Before Kruger closed its abattoir in Skukuza in 1995, its annual culling programme aimed to keep the elephant population at about 7 500. SANParks officials are loath to discuss figures now, but scientists working with the organisation say high-ranking officials still support the original ‘carrying capacity” figure and are known to want to almost halve the present population over a number of years.

In its report to Van Schalkwyk, released last week, SANParks avoided mentioning the park’s ‘carrying capacity”, but referred to a management plan drawn up in 2000 by scientists that divided Kruger into six zones.

This plan recommended culling between 400 and 1 000 elephants a year over five years. In zones of envisaged ‘low impact”, elephant numbers would be reduced; in ‘high-impact” zones around the central section of the park, numbers would be left to fluctuate.

‘We envisage that in those areas where maximum population management will be needed we will be looking at a reduction level of about 7% annually, a figure which will be revised year on year,” David Mabunda, chief executive of SANParks, said in response to M&G questions last week. At current numbers, this would mean culling up to 900 elephants in the first year.

Mabunda denied the plan was to get rid of 6 000 elephants. ‘It is irresponsible and untrue because SANParks has not put a figure on numbers of elephants that need to be culled in the national park — The issue of numbers is one that is often miscommunicated to the public, resulting in several unnecessary misunderstandings.”

SANParks says in its report to Van Schalkwyk that culling is needed to conserve biological diversity in protected areas and support sustainable use of natural resources for the benefit of communities.

Communities would be involved in processing carcasses, canning plants and butcheries, and in carving tusks and bones, elephant hair products and other by-products.

Van Schalkwyk announced on Tuesday that national guidelines for elephant management would be drawn up by early next year and published for public comment. The national framework will be adapted to the individual needs of different national, provincial and private reserves.

There were about 17 000 elephants in South Africa’s 80 nature reserves and ‘some commentators suggest [this] is at least double the carrying capacity”, he added.

Critics, including scientists who formerly favoured culling but now reject it, have questioned the accuracy of SANParks figures and the impact SANParks says elephants have on biodiversity.

‘While the concept of a static carrying capacity within a dynamic environment has no scientific basis, the idea that Kruger can only support a population of 7 000 elephants has nevertheless become deeply entrenched within the minds of the general public,” Michelle Henley of the Associated Private Nature Reserves, on the western border of the Kruger, recently wrote for an international NGO called Save the Elephants.

She said misconceptions were being fuelled by statements such as ‘there is an overpopulation of elephants” or ‘elephants have exceeded their carrying capacity. The majority of scientists do not agree with these perceptions.”

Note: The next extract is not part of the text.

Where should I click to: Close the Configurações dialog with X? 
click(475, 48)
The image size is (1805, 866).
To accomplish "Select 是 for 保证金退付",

Scientists attending a workshop in Johannesburg in July said the impact of elephants on biodiversity should not be considered in isolation. Factors such as the closing of waterholes in the Kruger, fire and the impact of other browsers such as impalas had to be taken into account.

Where elephant numbers had to be reduced, the workshop concluded, there were alternatives to culling such as expanding parks, elephant ‘corridors” between reserves, translocation and contraception. Van Schalkwyk said he was considering these non-lethal reduction methods.